__Available data__.
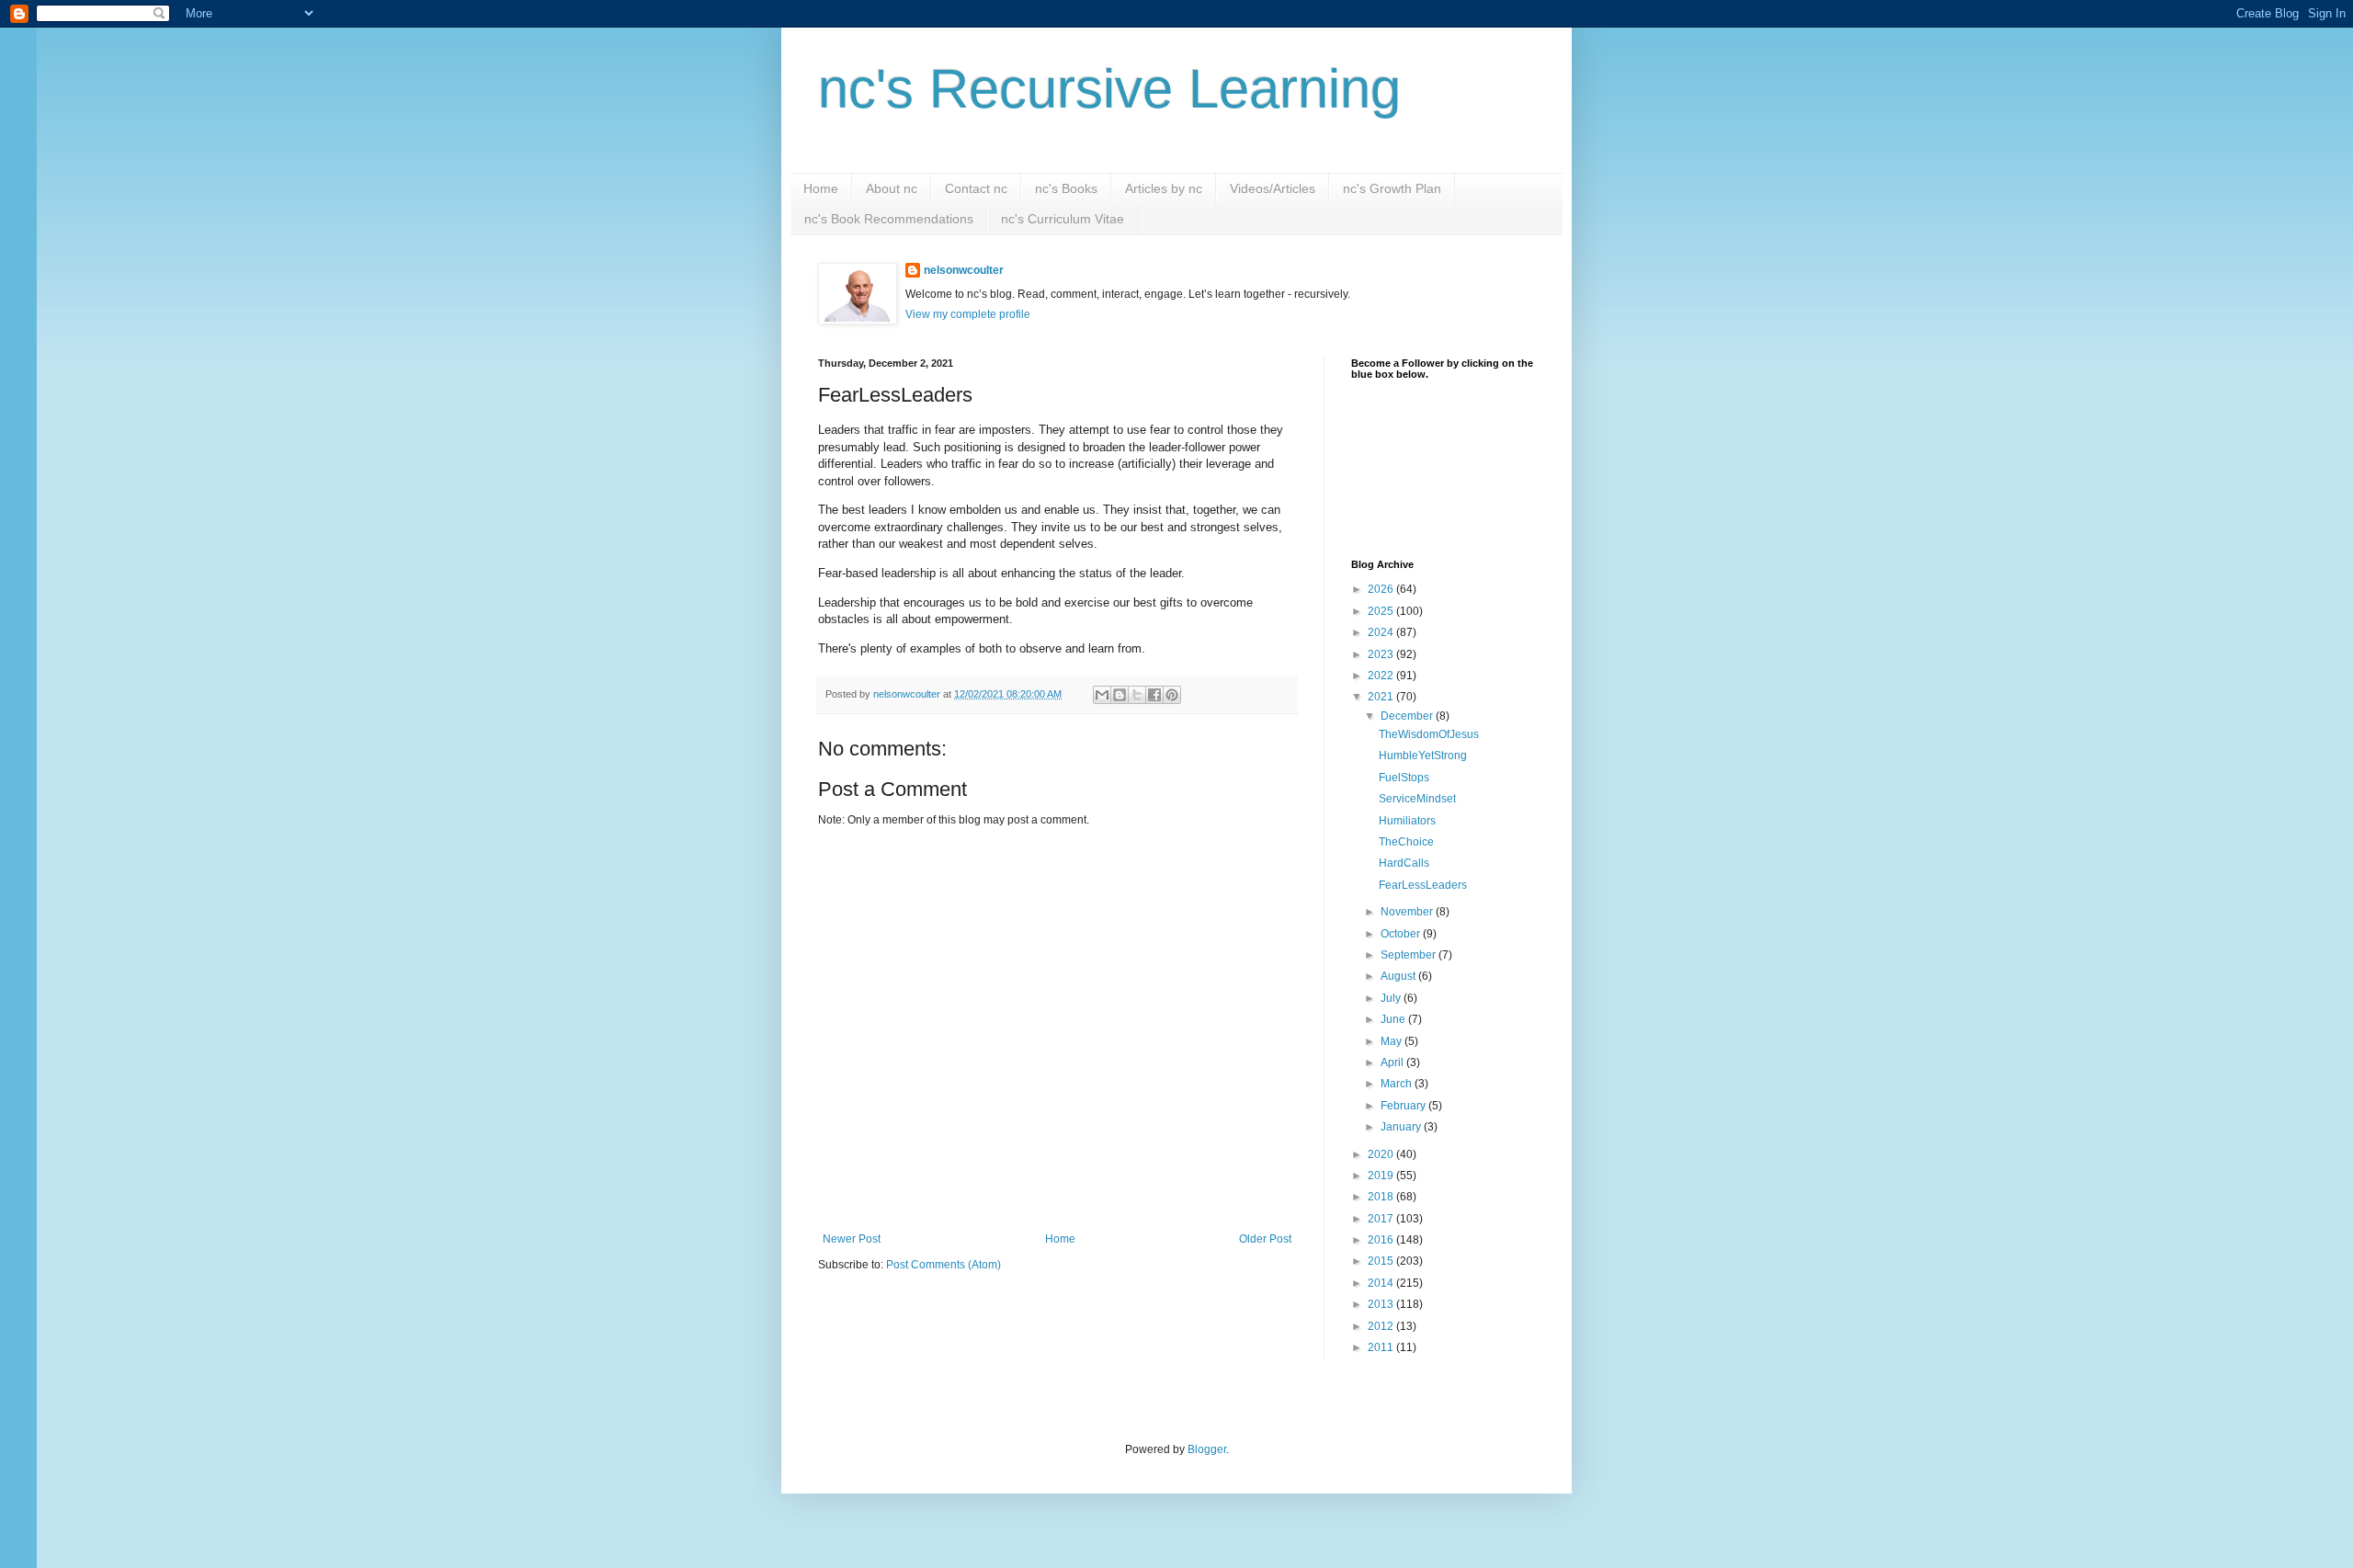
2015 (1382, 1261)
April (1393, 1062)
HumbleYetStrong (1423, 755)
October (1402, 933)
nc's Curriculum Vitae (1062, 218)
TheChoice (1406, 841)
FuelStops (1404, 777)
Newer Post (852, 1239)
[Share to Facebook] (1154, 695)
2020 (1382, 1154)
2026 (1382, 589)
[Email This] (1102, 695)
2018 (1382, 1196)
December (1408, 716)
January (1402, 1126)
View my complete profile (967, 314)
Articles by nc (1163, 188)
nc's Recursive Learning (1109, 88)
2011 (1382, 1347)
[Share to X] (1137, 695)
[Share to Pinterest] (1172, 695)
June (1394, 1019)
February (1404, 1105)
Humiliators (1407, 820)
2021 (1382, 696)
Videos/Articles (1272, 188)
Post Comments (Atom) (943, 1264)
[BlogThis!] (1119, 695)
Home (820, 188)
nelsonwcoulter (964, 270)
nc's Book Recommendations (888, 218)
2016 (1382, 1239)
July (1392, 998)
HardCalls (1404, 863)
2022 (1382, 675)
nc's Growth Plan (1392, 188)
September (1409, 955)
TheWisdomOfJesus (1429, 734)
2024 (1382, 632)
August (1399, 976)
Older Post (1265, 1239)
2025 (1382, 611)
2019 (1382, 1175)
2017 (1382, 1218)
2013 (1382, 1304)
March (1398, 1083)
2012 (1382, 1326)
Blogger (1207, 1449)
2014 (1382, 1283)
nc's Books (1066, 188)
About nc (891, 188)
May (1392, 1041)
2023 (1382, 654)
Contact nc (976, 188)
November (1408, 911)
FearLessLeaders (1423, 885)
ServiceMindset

__Task objective__.
The copy should hold every entry above word for word and none of the pictures.

__Reply to the task__.
2015 (1382, 1261)
April (1393, 1062)
HumbleYetStrong (1423, 755)
October (1402, 933)
nc's Curriculum Vitae (1062, 218)
TheChoice (1406, 841)
FuelStops (1404, 777)
Newer Post (852, 1239)
[Share to Facebook] (1154, 695)
2020 (1382, 1154)
2026 (1382, 589)
[Email This] (1102, 695)
2018 (1382, 1196)
December (1408, 716)
January (1402, 1126)
View my complete profile (967, 314)
Articles by nc (1163, 188)
nc's Recursive Learning (1109, 88)
2011 (1382, 1347)
[Share to X] (1137, 695)
[Share to Pinterest] (1172, 695)
June (1394, 1019)
February (1404, 1105)
Humiliators (1407, 820)
2021 (1382, 696)
Videos/Articles (1272, 188)
Post Comments (Atom) (943, 1264)
[BlogThis!] (1119, 695)
Home (820, 188)
nelsonwcoulter (964, 270)
nc's Book Recommendations (888, 218)
2016 (1382, 1239)
July (1392, 998)
HardCalls (1404, 863)
2022 (1382, 675)
nc's Growth Plan (1392, 188)
September (1409, 955)
TheWisdomOfJesus (1429, 734)
2024 (1382, 632)
August (1399, 976)
Older Post (1265, 1239)
2025 (1382, 611)
2019 (1382, 1175)
2017 (1382, 1218)
2013 (1382, 1304)
March (1398, 1083)
2012 (1382, 1326)
Blogger (1207, 1449)
2014 (1382, 1283)
nc's Books (1066, 188)
About nc (891, 188)
May (1392, 1041)
2023 (1382, 654)
Contact nc (976, 188)
November (1408, 911)
FearLessLeaders (1423, 885)
ServiceMindset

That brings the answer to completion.